PROBLEM STATEMENT: Retype every line of the data, keeping each word exactly.

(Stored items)
**********

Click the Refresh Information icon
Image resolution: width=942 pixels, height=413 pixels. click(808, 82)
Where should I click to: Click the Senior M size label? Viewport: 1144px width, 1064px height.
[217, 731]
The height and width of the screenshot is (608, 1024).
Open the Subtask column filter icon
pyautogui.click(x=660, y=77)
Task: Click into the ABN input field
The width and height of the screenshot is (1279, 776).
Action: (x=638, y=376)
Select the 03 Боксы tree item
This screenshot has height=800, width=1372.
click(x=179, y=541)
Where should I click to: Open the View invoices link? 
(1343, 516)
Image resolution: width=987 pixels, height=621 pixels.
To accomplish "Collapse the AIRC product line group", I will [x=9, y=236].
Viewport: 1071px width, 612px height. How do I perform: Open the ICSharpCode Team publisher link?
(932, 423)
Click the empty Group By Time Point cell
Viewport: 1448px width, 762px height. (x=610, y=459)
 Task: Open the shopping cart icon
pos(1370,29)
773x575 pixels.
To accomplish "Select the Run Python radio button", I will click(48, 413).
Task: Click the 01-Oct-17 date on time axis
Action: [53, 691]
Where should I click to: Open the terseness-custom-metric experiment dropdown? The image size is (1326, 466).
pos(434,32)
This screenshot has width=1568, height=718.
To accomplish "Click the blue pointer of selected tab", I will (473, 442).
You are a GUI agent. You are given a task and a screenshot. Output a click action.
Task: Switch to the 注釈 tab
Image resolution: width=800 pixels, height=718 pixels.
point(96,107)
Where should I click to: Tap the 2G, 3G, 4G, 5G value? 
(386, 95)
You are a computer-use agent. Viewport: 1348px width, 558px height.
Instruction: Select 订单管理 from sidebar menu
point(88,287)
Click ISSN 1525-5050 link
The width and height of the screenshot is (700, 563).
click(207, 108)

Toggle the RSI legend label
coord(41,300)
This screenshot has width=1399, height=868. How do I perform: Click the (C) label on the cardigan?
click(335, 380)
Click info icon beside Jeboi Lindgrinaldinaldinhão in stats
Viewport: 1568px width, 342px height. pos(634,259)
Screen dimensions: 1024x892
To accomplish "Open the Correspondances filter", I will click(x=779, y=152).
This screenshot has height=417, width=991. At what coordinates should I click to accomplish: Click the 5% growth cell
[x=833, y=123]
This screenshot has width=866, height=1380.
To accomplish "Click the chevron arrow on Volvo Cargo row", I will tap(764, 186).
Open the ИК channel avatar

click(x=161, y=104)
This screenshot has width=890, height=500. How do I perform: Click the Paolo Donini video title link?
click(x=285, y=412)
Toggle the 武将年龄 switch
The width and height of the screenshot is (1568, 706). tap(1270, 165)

**********

RESPONSE AREA:
Click the Refresh Information icon
Image resolution: width=942 pixels, height=413 pixels. click(808, 82)
Where should I click to: Click the Senior M size label? Viewport: 1144px width, 1064px height.
[217, 731]
The height and width of the screenshot is (608, 1024).
Open the Subtask column filter icon
pyautogui.click(x=660, y=77)
Task: Click into the ABN input field
The width and height of the screenshot is (1279, 776).
Action: (x=638, y=376)
Select the 03 Боксы tree item
This screenshot has height=800, width=1372.
click(x=179, y=541)
Where should I click to: Open the View invoices link? 
(1343, 516)
Image resolution: width=987 pixels, height=621 pixels.
To accomplish "Collapse the AIRC product line group", I will [x=9, y=236].
Viewport: 1071px width, 612px height. How do I perform: Open the ICSharpCode Team publisher link?
(932, 423)
Click the empty Group By Time Point cell
Viewport: 1448px width, 762px height. (x=610, y=459)
 Task: Open the shopping cart icon
pos(1370,29)
773x575 pixels.
To accomplish "Select the Run Python radio button", I will click(48, 413).
Task: Click the 01-Oct-17 date on time axis
Action: [53, 691]
Where should I click to: Open the terseness-custom-metric experiment dropdown? The image size is (1326, 466).
pos(434,32)
This screenshot has width=1568, height=718.
To accomplish "Click the blue pointer of selected tab", I will (473, 442).
You are a GUI agent. You are given a task and a screenshot. Output a click action.
Task: Switch to the 注釈 tab
Image resolution: width=800 pixels, height=718 pixels.
point(96,107)
Where should I click to: Tap the 2G, 3G, 4G, 5G value? 
(386, 95)
You are a computer-use agent. Viewport: 1348px width, 558px height.
Instruction: Select 订单管理 from sidebar menu
point(88,287)
Click ISSN 1525-5050 link
The width and height of the screenshot is (700, 563).
click(207, 108)

Toggle the RSI legend label
coord(41,300)
This screenshot has width=1399, height=868. How do I perform: Click the (C) label on the cardigan?
click(335, 380)
Click info icon beside Jeboi Lindgrinaldinaldinhão in stats
Viewport: 1568px width, 342px height. pos(634,259)
Screen dimensions: 1024x892
To accomplish "Open the Correspondances filter", I will click(x=779, y=152).
This screenshot has height=417, width=991. At what coordinates should I click to accomplish: Click the 5% growth cell
[x=833, y=123]
This screenshot has width=866, height=1380.
To accomplish "Click the chevron arrow on Volvo Cargo row", I will tap(764, 186).
Open the ИК channel avatar

click(x=161, y=104)
This screenshot has width=890, height=500. How do I perform: Click the Paolo Donini video title link?
click(x=285, y=412)
Toggle the 武将年龄 switch
The width and height of the screenshot is (1568, 706). tap(1270, 165)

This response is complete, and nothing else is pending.